|Courtesy of www.PaulKlee.net|
In 1938 Klee painted seven large panels in horizontal format. All of them are sketched with charcoal on newsprint, which Klee pasted over burlap or linen, thus obtaining a surface at once smooth and differentiated. The printed paper often shows through the color, and we read snatches of old asd and editorials. This did not trouble Klee in the slightest - he enjoyed such effects of mild surprise. More generally, he now makes greater use of unusual materials such as wrapping paper and burlap, paste colors, and plaster coatings. Similarly, from 1937 on, he employed bar strokes of varying thickness for his sign language.

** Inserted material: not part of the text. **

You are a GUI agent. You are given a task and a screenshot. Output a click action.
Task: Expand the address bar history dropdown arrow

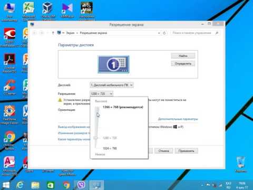[x=159, y=33]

Insula Dulcamara is cheerful work, with its sparse appurtenances on a dark ground. Klee rejected the suggestion that this picture be named "Calypso's Island" as too "direct," but his sketch fits that idea. The black contours are coastlines, the head is an idol, the other curved lineaments point to some tragic entanglement. On the horizon a steamer is sailing by; this does not affect the myth any more than the heavenly signs are contradictory - one of them stands for the rising, the other for the setting moon. The colors are springlike - a May green, a blossom pink, and a sky blue. This is spring on one of the Cylades, which Ulysses passed on his way to Ithaca. The Homeric Age has not yet ended, yet our own has long since begun, and the future with it. Transparency of time and Transparency of space, for where would the latter begin or stop, where would be the difference between the sea and the land? Klee has entered the multidimensional without being aware of it, though in his youth he thought of this state as his supreme goal.